I'm going back through basic module theory notes, and I've come across a paragraph explaining that a sub-module of a finitely generated free module may not itself be free. In my course a free module $M$ over $R$ is defined to be one that contains a basis for $M$. A basis must be $R$-linearly independent and any $m\in M$ must be able to be expressed as a finite sum of basis elements.

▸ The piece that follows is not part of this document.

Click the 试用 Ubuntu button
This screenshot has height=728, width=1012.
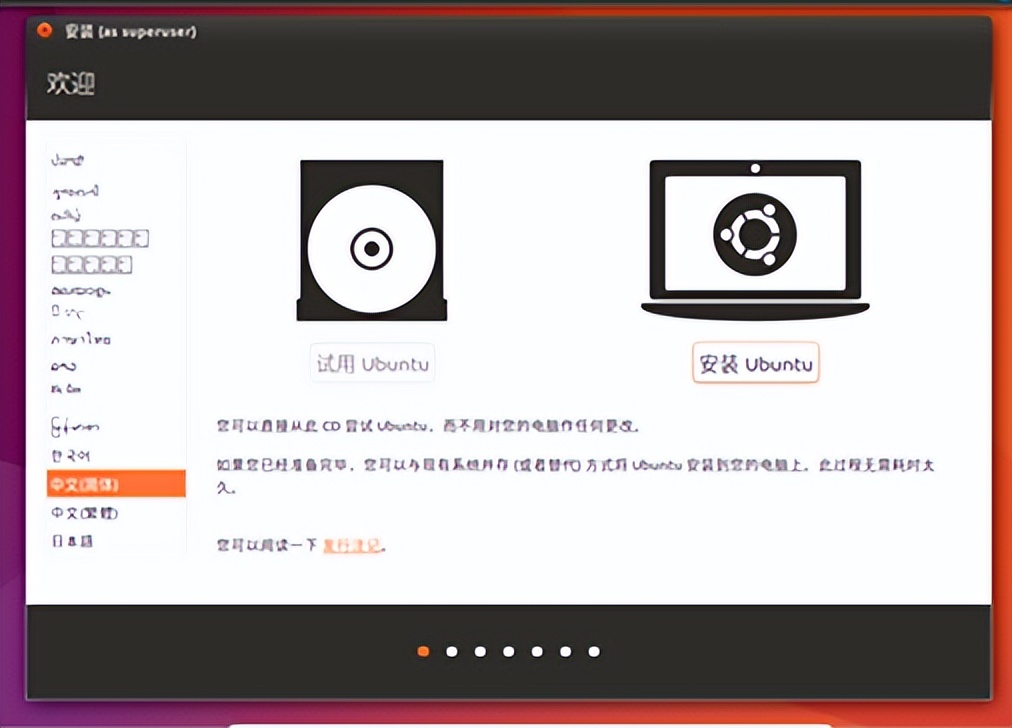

The lecture notes define the rank of a free module to be the number of elements in a basis for it (which was proved to be the same for any basis). They then state that if N is a submodule of M, then Rank$(N) \leq$ Rank$(M)$. However, they say, a submodule of a free module might not itself be free. They give an example: the module $\mathbb{Z}/ 6\mathbb{Z}$ over $\mathbb{Z}/ 6\mathbb{Z}$ is free; the sets $\{1\}$ and $\{5\}$ are both bases, and I think they are the only ones, for any others wouldn't be linearly independent. They consider the submodule generated by $[2]$, and state that it isn't free because it has a cardinality of 3.
I can see that the submodule isn't free by exhaustively trying the possible subsets as bases, but I can't see what this has to do with its cardinality. I feel like I'm missing something important. Thanks for any help!
A finitely generated $R$-module $M$ is free if $M \cong R^n$ as $R$-modules. If $|M| < |R| < \infty$, then there is no way to have an isomorphism $M \cong R^n$.